ACTION ITEM. Reproduce the records precisely. Every line should be included.

DATA TO USE Start Marker

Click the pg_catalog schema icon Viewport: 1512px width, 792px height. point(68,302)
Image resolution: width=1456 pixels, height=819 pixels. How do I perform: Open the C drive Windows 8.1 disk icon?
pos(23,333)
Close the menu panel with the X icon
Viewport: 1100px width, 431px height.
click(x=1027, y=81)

DATA TO USE End Marker

TASK RESPONSE.
Click the pg_catalog schema icon Viewport: 1512px width, 792px height. point(68,302)
Image resolution: width=1456 pixels, height=819 pixels. How do I perform: Open the C drive Windows 8.1 disk icon?
pos(23,333)
Close the menu panel with the X icon
Viewport: 1100px width, 431px height.
click(x=1027, y=81)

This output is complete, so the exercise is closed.